Zephead, I did the dollar bill test when I bought it and it was good according to what I've read. I also dropped the lid and it makes the woosh sound as opposed to a crack/smack when it closes. So because of that I thought it was a humidor with a good seal.

Tman, in my novice opinion I don't think I need to season it again. I read the herf n terf seasoning link and pretty much did what he did. Things went south when I left the xicar crystals in it alone...

Thanks for the replies everyone!


----------



## zephead61 (Apr 18, 2012)

When you replace the rag with the sponge, and you should, make sure you buy a brand new sponge and use it for your humi only. Most of all, be patient, don't freak out (it's just a wooden box), sit back and enjoy a smoke!


----------



## Bondo 440 (Jul 24, 2012)

TheMarlinInLV said:


> ....................
> Thanks for the replies everyone!


Sounds good. Saw your message earlier and it was wiser to just run that by you than have a disaster later. 
Looks like you know what you're doing. Let us know how it turns out.


----------



## TheMarlinInLV (Jul 30, 2012)

So think I got good news and bad news...

I returned the xicar crystals and "unfortunately" was only given store credit in return and was "forced" to use that credit to buy a Perdomo Habano Toro Maduro and a Torano Master...both will be the darkest and most full bodied cigars i have tried up to this point in my cigar smoking career, but Ive been wanting to step my game up!

That was the "bad news"

so the good news is I went to a different B&M and YESSSS! they had boveda packs! I bought 2 69's. I think that should be sufficient because I only have about 20 sticks right now...and i think my humidor is about a 50 ct box. So I went to pop those in, and when I did that I saw that my RH was at 72%! Thats about 3 hours after I removed the xicar crystals and left just the wash cloth. So I think thats a good sign! hopefully those boveda packs will settle it right at 65-69%!

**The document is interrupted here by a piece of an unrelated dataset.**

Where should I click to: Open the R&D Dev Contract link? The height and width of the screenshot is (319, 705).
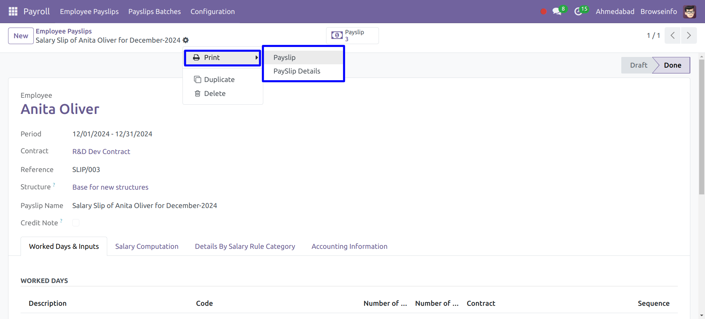coord(101,152)
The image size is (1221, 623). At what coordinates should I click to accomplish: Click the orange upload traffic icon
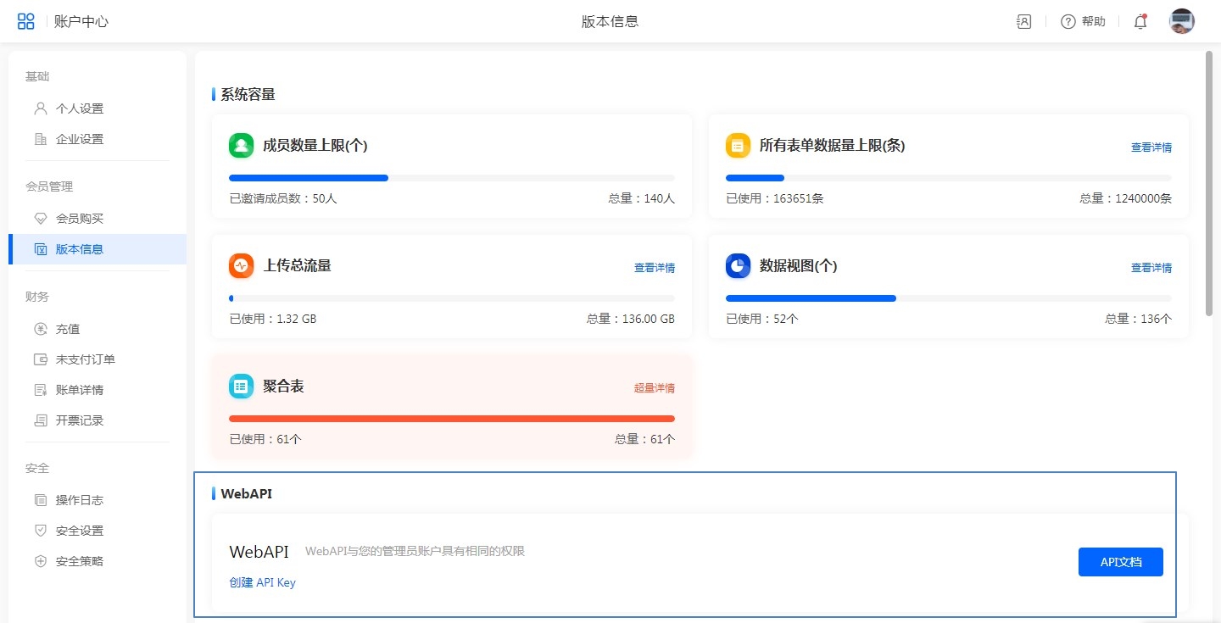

Now, I noticed another thing...my temp is about 82°! noooooo! Ive seen a post on that somewhere in the newbie intro stuff and it just said to move it to a cooler spot...but I think its already in a cooler spot, anything other suggestions on what to do about this? Is low 80° temp really bad? beetles?

thanks again puff!


----------



## TheMarlinInLV (Jul 30, 2012)

starting to smoke this torano master...its too strong for my pallet so far, still on 1st third! i need baby steps, i think the alec bradley american blend churchill's are perfect for my pallet at this point in my smoking career! hopefully this torano mellows a bit tho!


----------



## zephead61 (Apr 18, 2012)

Yes, 80 degrees is bad! Either move your humi to a cooler spot, 72 or below, or freeze all your sticks to kill any possible beetle infestation. Once you do that, 80 degrees won't matter.


----------



## TheMarlinInLV (Jul 30, 2012)

zephead61 said:


> Yes, 80 degrees is bad! Either move your humi to a cooler spot, 72 or below, or freeze all your sticks to kill any possible beetle infestation. Once you do that, 80 degrees won't matter.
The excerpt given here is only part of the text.